Set tasks:
#1 From the deer lease thread, extract the part that opens with the words containing "How much do" and closes with "all the animals!".
#2 Using the deer lease thread, decide whether each statement agrees with it. Answer yes or no, and quote the deciding words.
(a) The first buck is a 3.5-year-old 10 point.
(b) The club offers private hunting areas.
(c) There is a camp site on the property.
#3 Answer these questions from the deer lease thread.
(a) What does PChunter give as the budget for a lease?
(b) What town is the property near?
(c) What magazine does kyhunter compare the property to?

-- Passage shown start --

Few pics of deer harvested and some that are still alive.


----------



## 01Foreman400 (Jan 21, 2010)

That last guy looks familiar.     Wish your club was closer.


----------



## PChunter (Jan 21, 2010)

man i wish my budget wasn't 1000 bucks for a lease. Looks like you have got your program going great.


----------



## Swamp Kill (Jan 21, 2010)

*buck*

Is the 1st buck a 8 or 10 point?   Any tines on that buck? he looks young 1 1/2 to 2 1/2 yrs old.

Looks like a great place!


----------



## southerndraw (Jan 21, 2010)

Is this near sandersville? Camp site on property?


----------



## CowtownHunter (Jan 21, 2010)

Looks like a good crop of animals.  How many members?  Private areas or first come-first hunt?


----------



## Swamprat (Jan 21, 2010)

Looks good as far as the bucks on your property. Wish I had the coin to join.


----------



## alphamaxhoyt (Jan 21, 2010)

Swamp Kill said:


> Is the 1st buck a 8 or 10 point?   Any tines on that buck? he looks young 1 1/2 to 2 1/2 yrs old.
> 
> Looks like a great place!



He does have brows     He is a 3.5 yr old 10 pt


----------



## alphamaxhoyt (Jan 21, 2010)

southerndraw said:


> Is this near sandersville? Camp site on property?



Yes, near Sandersville    Yes, Camp site


----------



## alphamaxhoyt (Jan 21, 2010)

CowtownHunter said:


> Looks like a good crop of animals.  How many members?  Private areas or first come-first hunt?



No private areas.  Great group of guys!  PM me your number and we will discuss.


----------



## kyhunter (Jan 21, 2010)

I have been on the property and can say that anyone will be HARD pressed to find a piece of property that is better groomed for deer.  It's like what you read about in your QDMA magazine


----------



## gobblinglawyer (Jan 21, 2010)

You going to send me a royalty check for using my picture?


----------



## alphamaxhoyt (Jan 22, 2010)

gobblinglawyer said:


> You going to send me a royalty check for using my picture?



How much do I owe you?  When you gonna kill another big one?  
By the way guys, this is one of my neighbors that harvested a really nice buck.  I think this is his best buck to date and he is a great neighbor to have.  Only problem with him is....  Not only does he kill the BIG bucks we are after, but he kills ALL the turkeys too...


----------



## South GA Bow Only (Jan 22, 2010)

Dang lawyers killing all the animals!


----------



## bdillard (Jan 22, 2010)

-- Passage shown end --
-- Data start --

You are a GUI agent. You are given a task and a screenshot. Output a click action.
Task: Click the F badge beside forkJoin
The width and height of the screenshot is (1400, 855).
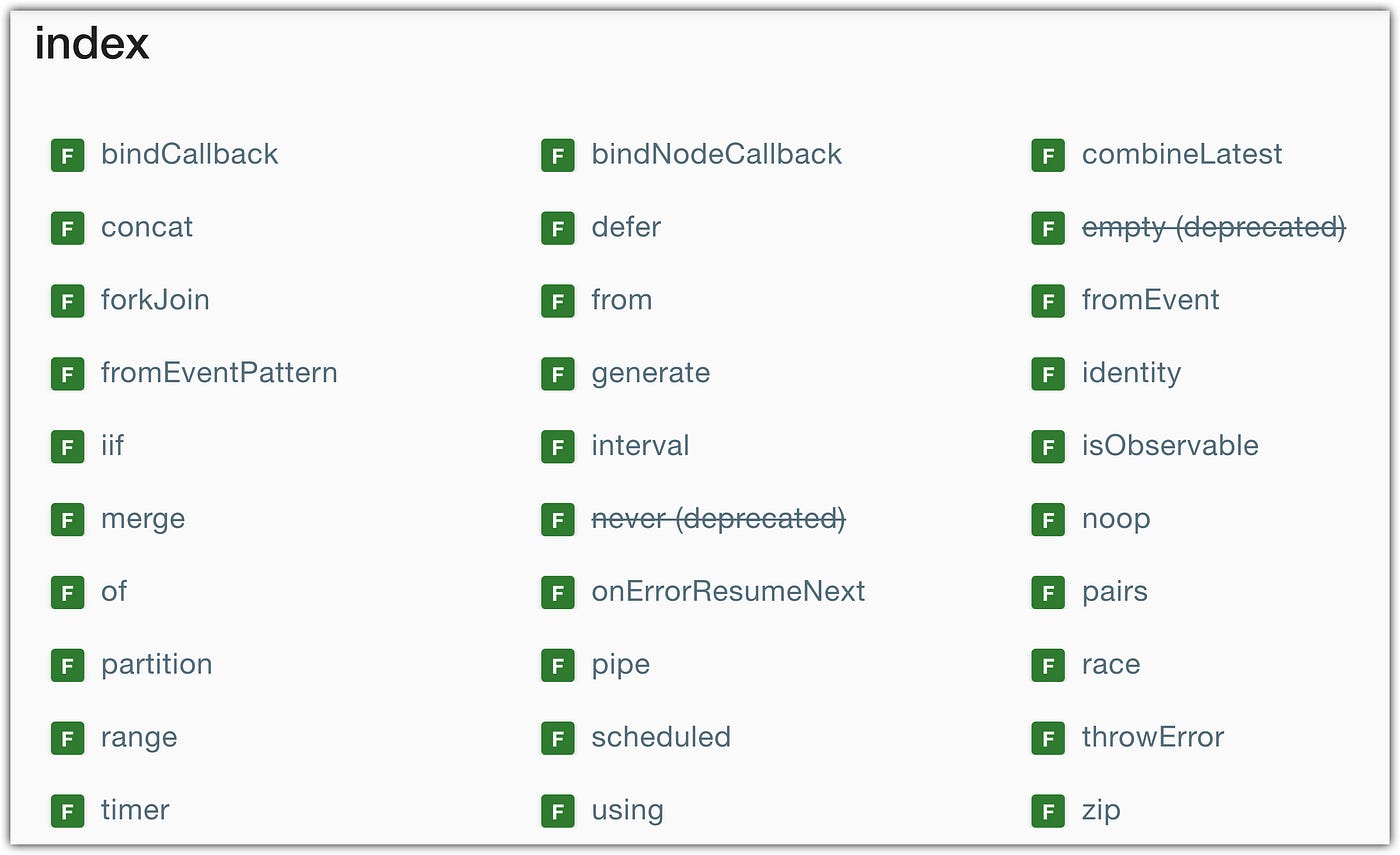[67, 301]
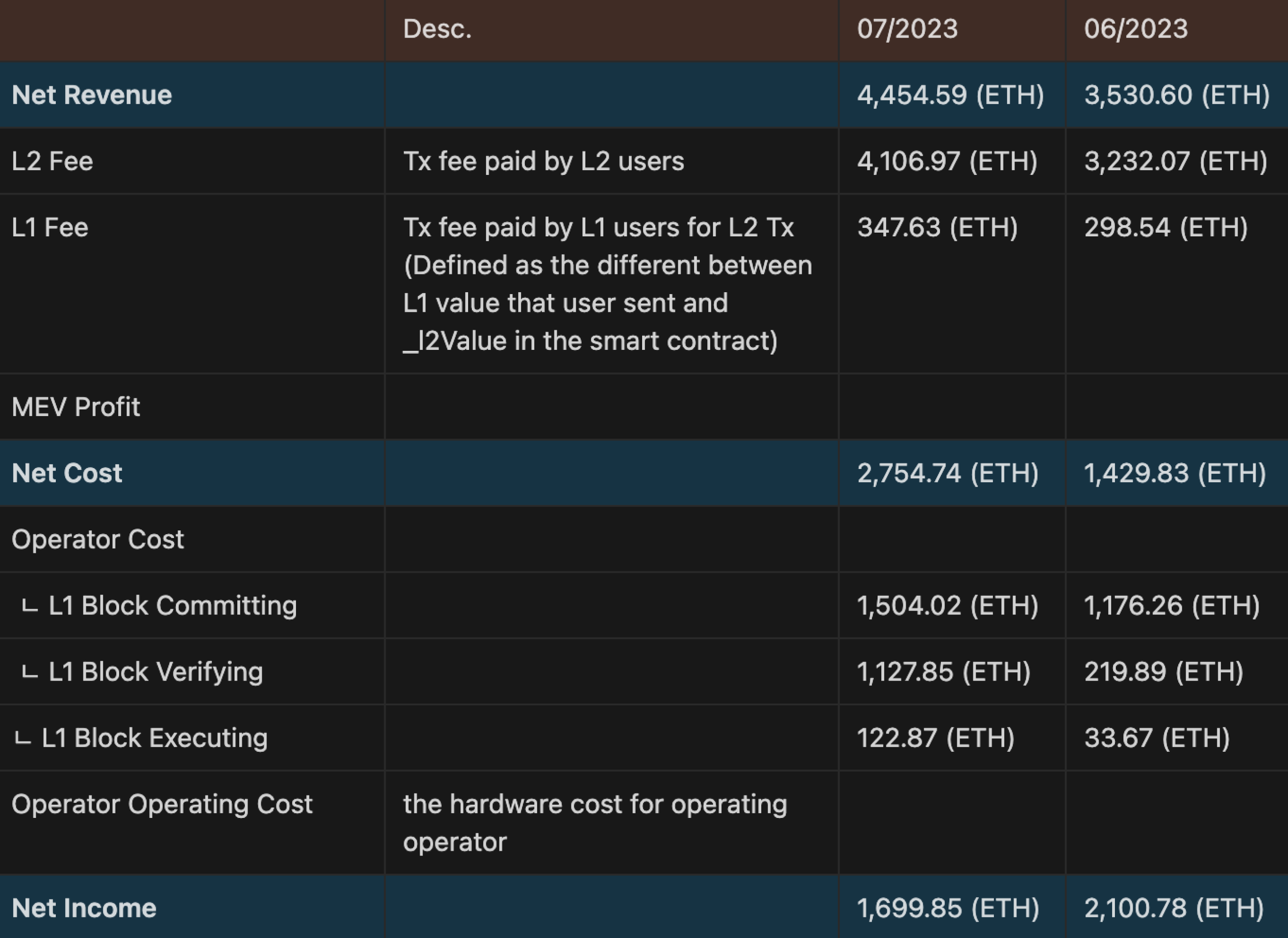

-- Data end --

Outputs by task:
#1
How much do I owe you?  When you gonna kill another big one?  
By the way guys, this is one of my neighbors that harvested a really nice buck.  I think this is his best buck to date and he is a great neighbor to have.  Only problem with him is....  Not only does he kill the BIG bucks we are after, but he kills ALL the turkeys too...


----------



## South GA Bow Only (Jan 22, 2010)

Dang lawyers killing all the animals!

#2
(a) Yes: "He is a 3.5 yr old 10 pt"
(b) No: "No private areas."
(c) Yes: "Yes, Camp site"

#3
(a) 1000 bucks
(b) Sandersville
(c) QDMA magazine